A criação do SNUC representou um
avanço importante ao efetivar o sistema de áreas protegidas no país,
assegurando a representatividade de porções significativas e ecologicamente
viáveis das diferentes populações, habitats e ecossistemas do território
nacional e das águas jurisdicionais, preservando o patrimônio biológico
existente no Brasil.
A reserva Extrativista Chico
Mendes corresponde em todos os aspectos este direito constitucional
salvaguardado pelo SNUC. Ou seja, sua criação não foi um instrumento politico
partidário, na verdade sua criação simboliza uma mudança na gestão do
território, reconhecendo as especificidades dos habitats e dos povos por eles
ocupados.
A Reserva Extrativista Chico
Mendes tem como estrutura de gestão o Conselho Deliberativo, instância máxima
que é constituído na sua maioria pelas famílias extrativistas que estão
representadas no conselho por 5 cinco associações comunitárias, pelos
sindicatos dos trabalhadores rurais dos 7 municípios de sua abrangência, pelas
prefeituras e também pelo Conselho Nacional dos Seringueiros (CNS).

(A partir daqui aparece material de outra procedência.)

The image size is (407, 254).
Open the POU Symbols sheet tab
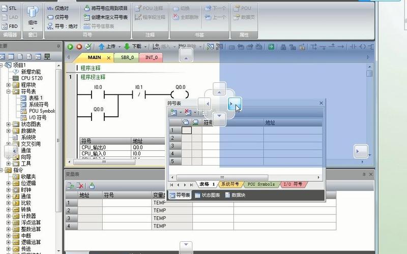pos(261,184)
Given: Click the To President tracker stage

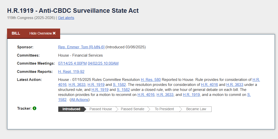Looking at the screenshot, I should 164,109.
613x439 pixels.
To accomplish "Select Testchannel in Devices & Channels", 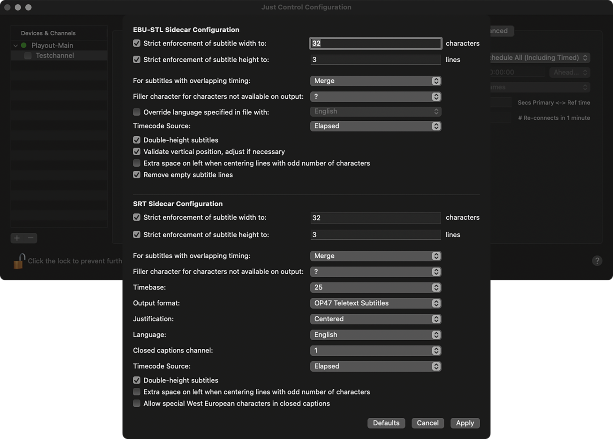I will coord(55,56).
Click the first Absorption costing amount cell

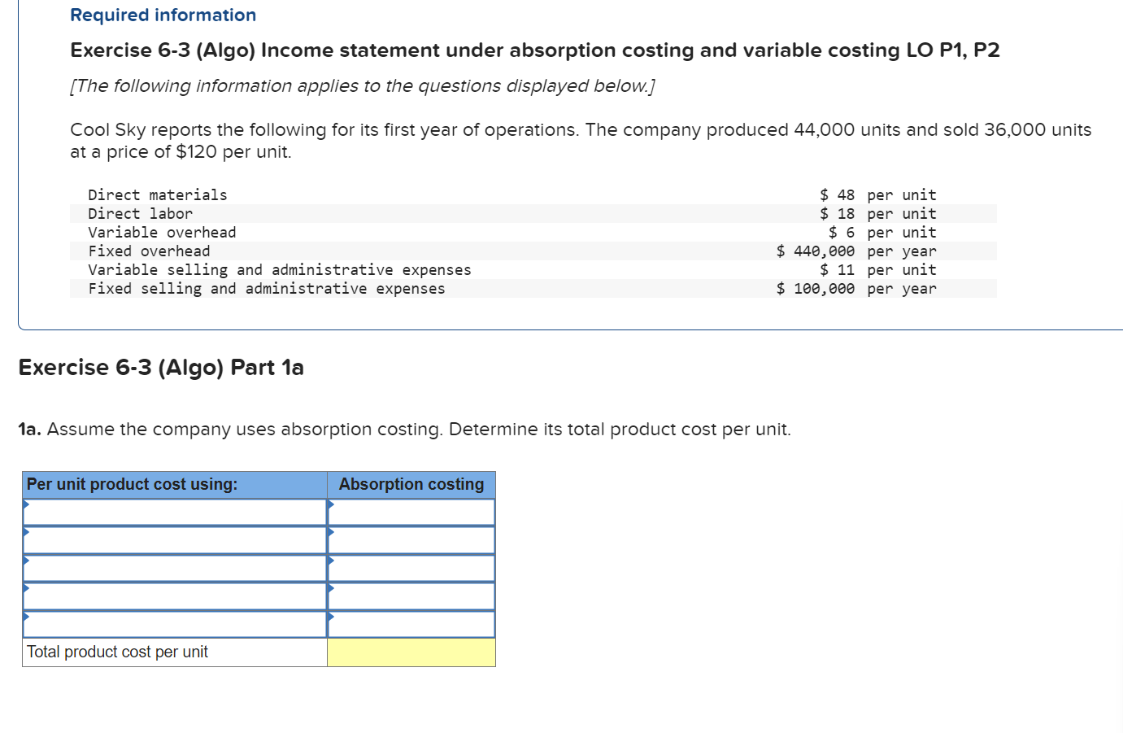coord(411,512)
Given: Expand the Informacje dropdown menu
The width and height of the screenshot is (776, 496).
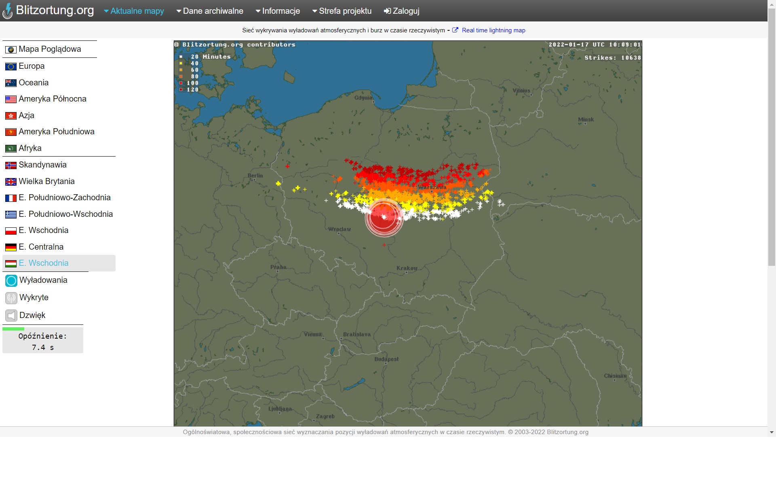Looking at the screenshot, I should click(x=278, y=11).
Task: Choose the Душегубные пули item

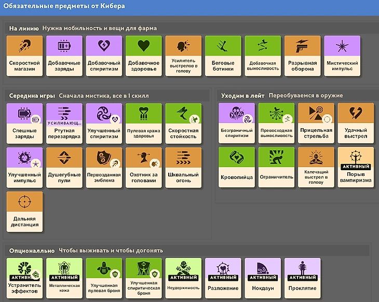Action: click(64, 168)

Os beneficiários da Reserva são
aquelas famílias herdeiros do processo de luta que resultou na criação da
unidade, ou seja, aqueles que na sua criação residiam na terra. Como toda
sociedade precisa de uma estrutura organizativa, esta área possui regras sobre
o que se pode ou não fazer com objetivo de manter a integridade dos seus
beneficiários e do patrimônio natural existente.
Quando falamos de regras, falamos
do Plano de Utilização da unidade estabelecido de forma participativa pelas
famílias beneficiárias. O plano compreende as formas tradicionais do uso do
território, definindo o que pode ou não se fazer, e também as punições para
aqueles que desrespeitam as regras.
Uma das regras bastante discutida
e polêmica é a criação de animais de grande porte (como bovinos). O Plano não
proíbe a criação de animais (gado), estabelece o tamanho da área para o desenvolvimento
da atividade. Afinal, na cultura tradicional extrativista o gado era criado em
pequena escala. Outro exemplo clássico é a descrição dos tamanhos das unidades
familiares. Seguindo a tradição, o plano estabelece que as colocações devem ter
no mínimo 2 estradas de seringa, o equivalente a 200 hectares.
Quem pode morar na Resex?
Aquele que estava na Reserva no
ato da sua criação, seus herdeiros e sucessores continuaram a morar na unidade.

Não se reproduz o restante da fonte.